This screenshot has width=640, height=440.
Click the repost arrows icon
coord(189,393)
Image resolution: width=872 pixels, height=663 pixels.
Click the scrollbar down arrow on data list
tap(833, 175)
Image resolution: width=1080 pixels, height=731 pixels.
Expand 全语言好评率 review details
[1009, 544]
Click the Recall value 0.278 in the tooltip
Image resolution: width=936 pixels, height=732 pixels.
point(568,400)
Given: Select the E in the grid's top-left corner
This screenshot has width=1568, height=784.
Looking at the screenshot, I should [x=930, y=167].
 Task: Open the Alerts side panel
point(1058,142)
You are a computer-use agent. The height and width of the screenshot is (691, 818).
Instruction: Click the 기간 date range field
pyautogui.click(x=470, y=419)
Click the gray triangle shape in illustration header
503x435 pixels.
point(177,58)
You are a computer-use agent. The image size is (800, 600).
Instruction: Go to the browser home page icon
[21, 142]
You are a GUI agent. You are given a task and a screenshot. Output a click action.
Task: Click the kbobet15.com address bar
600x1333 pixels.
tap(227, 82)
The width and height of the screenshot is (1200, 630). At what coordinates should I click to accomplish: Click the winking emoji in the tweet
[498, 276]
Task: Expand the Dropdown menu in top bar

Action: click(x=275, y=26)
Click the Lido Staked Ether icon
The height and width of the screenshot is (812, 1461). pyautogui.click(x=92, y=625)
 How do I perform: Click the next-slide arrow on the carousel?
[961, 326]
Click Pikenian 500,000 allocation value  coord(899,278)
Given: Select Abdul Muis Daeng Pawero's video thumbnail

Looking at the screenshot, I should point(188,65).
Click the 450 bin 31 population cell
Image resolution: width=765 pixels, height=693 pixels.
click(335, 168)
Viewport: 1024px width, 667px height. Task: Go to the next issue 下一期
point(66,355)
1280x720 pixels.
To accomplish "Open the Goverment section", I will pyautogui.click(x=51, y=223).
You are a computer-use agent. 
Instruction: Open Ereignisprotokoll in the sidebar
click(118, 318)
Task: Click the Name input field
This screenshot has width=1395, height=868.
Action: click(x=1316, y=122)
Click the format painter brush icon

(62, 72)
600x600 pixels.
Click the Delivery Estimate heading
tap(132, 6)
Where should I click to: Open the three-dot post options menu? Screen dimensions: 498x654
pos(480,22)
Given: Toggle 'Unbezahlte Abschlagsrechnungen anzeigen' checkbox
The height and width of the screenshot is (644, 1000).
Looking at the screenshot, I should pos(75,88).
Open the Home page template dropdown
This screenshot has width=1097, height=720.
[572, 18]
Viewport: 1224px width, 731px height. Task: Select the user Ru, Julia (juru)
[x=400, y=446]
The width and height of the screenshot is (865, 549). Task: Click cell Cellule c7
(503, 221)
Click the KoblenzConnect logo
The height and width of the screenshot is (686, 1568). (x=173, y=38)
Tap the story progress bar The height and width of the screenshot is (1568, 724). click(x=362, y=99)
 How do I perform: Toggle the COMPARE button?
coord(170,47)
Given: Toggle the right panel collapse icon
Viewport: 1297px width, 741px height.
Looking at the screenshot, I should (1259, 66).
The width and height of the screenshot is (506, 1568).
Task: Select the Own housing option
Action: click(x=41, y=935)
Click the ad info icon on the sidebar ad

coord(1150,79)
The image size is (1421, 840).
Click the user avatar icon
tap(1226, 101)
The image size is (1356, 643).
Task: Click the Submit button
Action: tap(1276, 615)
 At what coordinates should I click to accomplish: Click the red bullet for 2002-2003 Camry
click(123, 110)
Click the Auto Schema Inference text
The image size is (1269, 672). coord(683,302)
------------------------------------
Requirement: Every line from the line containing "Task: Expand the Dropdown menu in top bar" through the line containing "Given: Toggle 'Unbezahlte" in the records above must be retyped exactly. Leave out the rest.

Response to the task:
Task: Expand the Dropdown menu in top bar

Action: click(x=275, y=26)
Click the Lido Staked Ether icon
The height and width of the screenshot is (812, 1461). pyautogui.click(x=92, y=625)
 How do I perform: Click the next-slide arrow on the carousel?
[961, 326]
Click Pikenian 500,000 allocation value  coord(899,278)
Given: Select Abdul Muis Daeng Pawero's video thumbnail

Looking at the screenshot, I should point(188,65).
Click the 450 bin 31 population cell
Image resolution: width=765 pixels, height=693 pixels.
click(335, 168)
Viewport: 1024px width, 667px height. Task: Go to the next issue 下一期
point(66,355)
1280x720 pixels.
To accomplish "Open the Goverment section", I will pyautogui.click(x=51, y=223).
You are a computer-use agent. 
Instruction: Open Ereignisprotokoll in the sidebar
click(118, 318)
Task: Click the Name input field
This screenshot has width=1395, height=868.
Action: click(x=1316, y=122)
Click the format painter brush icon

(62, 72)
600x600 pixels.
Click the Delivery Estimate heading
tap(132, 6)
Where should I click to: Open the three-dot post options menu? Screen dimensions: 498x654
pos(480,22)
Given: Toggle 'Unbezahlte Abschlagsrechnungen anzeigen' checkbox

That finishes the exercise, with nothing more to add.